Deus, pacientemente, sentou-se na sua nuvem em forma de cavalo marinho (ou de cone de gelado, ou de ovelha, ou de algodão doce... não sei, as nuvens estão sempre a mudar) e começou a contar-me sobre a Terra e os seus ciclos e contou-me que por mais que nós nos tenhamos desligado deles, eles continuam a mover as suas forças dentro de nós. Contou-me que nos primeiros dias da Primavera as flores brotam, as árvores começam a deixar aparecer as suas primeiras folhas, os campos começam a ficar mais verdes e dá-se início à época da fertilidade. A Primavera é o tempo em que a Terra renasce e vive novamente o seu tempo de prosperidade; é o tempo em que plantamos aquilo que iremos colher no futuro. É a materialização da vida, é o momento em que plantamos o alimento que nos dará sustento, segurança e conforto. Por essa altura ainda chove, mas a chuva são as bençãos que alimentam a fertilidade. Durante meses a Terra rejubila em alegria, prosperidade e abundância. Contudo, chegando o Outono, a Terra recolhe-se para descansar. É o tempo de colher aquilo que se plantou, de ver as árvores ficarem despidas, os jardins sem flores e a única coisa que lhes garante que na próxima Primavera irão renascer em força, são as suas fundações, as raízes que as mantêm presas à sua casa. É a época da transformação e a Terra aceita que assim é. A Terra não chora a morte, porque sabe que é apenas o seu processo de renovação da vida. Então, Ele pede-me que olhe para a Terra e que tal como ela não resista aos processos naturais e necessários à renovação da minha vida. Pede-me que, tal como a Terra, aceite que nada se perde e tudo se transforma. E pede-me que confie no processo de transformação. E que aceite que os processos levam tempo, mas que no fim, o resultado será sempre o nascimento de uma nova vida, um novo amor, novos sonhos e nova época de prosperidade. A Terra não conhece a perda, conhece o processo de transformação. A Terra não se apega ás suas árvores, mas nutre-as em todas as suas fases. A Terra não deseja ver mais flores, mas rejubila a cada nova rosa que brota no roseiral.

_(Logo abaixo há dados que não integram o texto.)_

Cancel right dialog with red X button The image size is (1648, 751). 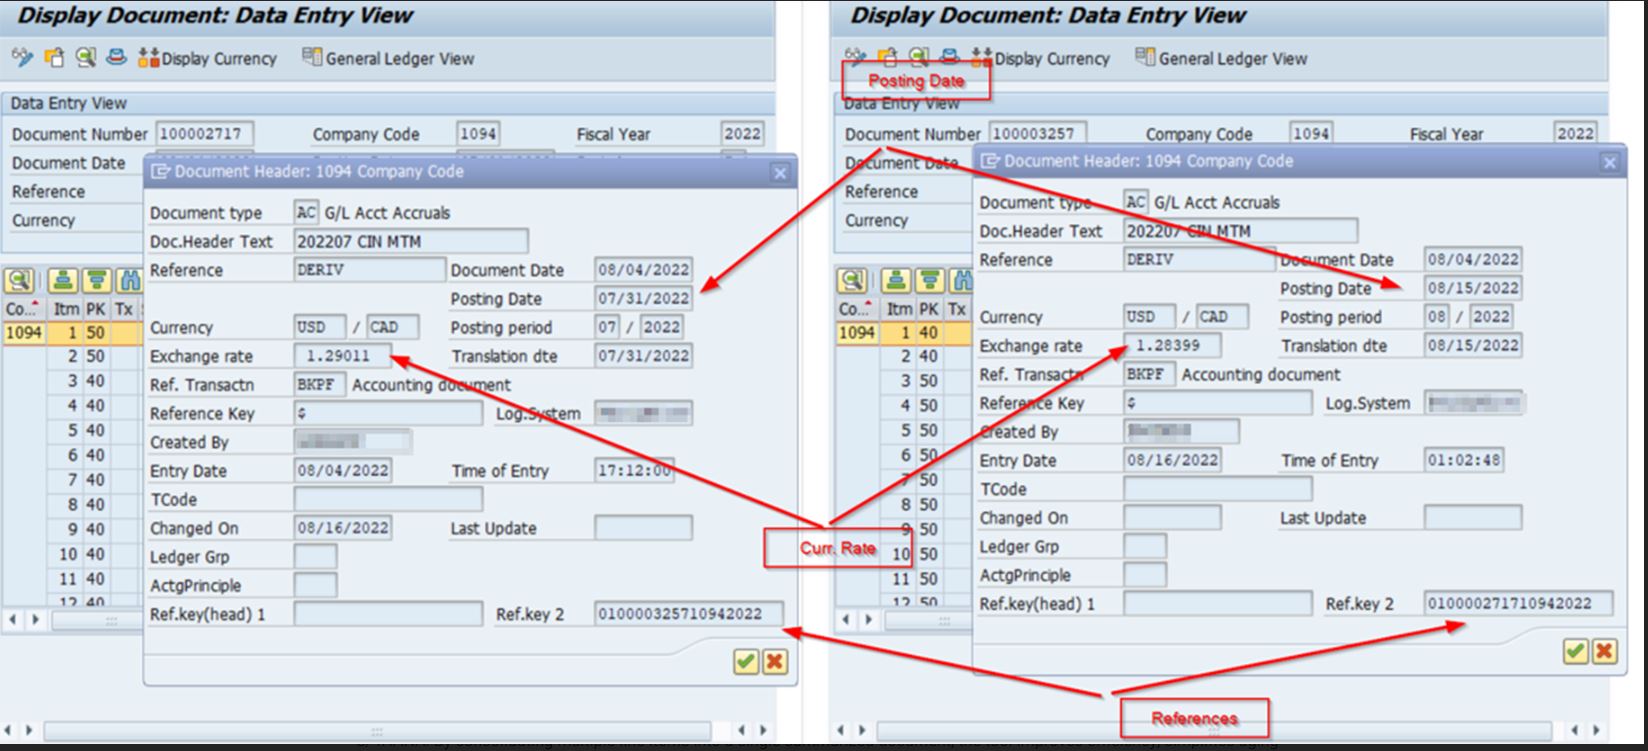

Compreendo finalmente o sentido da minha vida e compreendo finalmente o que é Ser Humano na Terra. Compreendo finalmente a necessidade de criar raízes fortes que resistam aos processos de transformação e purificação da vida. Compreendo a necessidade de morrer para renascer, de morrer para renovar. Compreendo que nada do que nascemos para ser depende daqueles ou daquilo que está à nossa volta, mas sim da força das nossas raízes e da nossa fé e confiança nos processos da vida. E compreendo que resistir é ficar presa e que a liberdade exige saber quando se estabelecer e quando se deixar ir. Sou obrigada a reconhecer-Lhe a sabedoria que Lhe atribuem e prometo, que por mais que vá continuar a questionar as forças que coloca no meu caminho, não lhes irei resistir mais. Continuarei a ser Humana e a sentir a força dos ciclos, a brutalidade das tempestades, a violência dos temporais, mas cuidarei das minhas raízes e nutrirei cada veio do corpo que me liga aos céus.


Deus despede-se e inicia o seu caminho de volta ao céu. Com um sorriso na cara, paz na alma e coração sereno penso para mim "volte sempre"!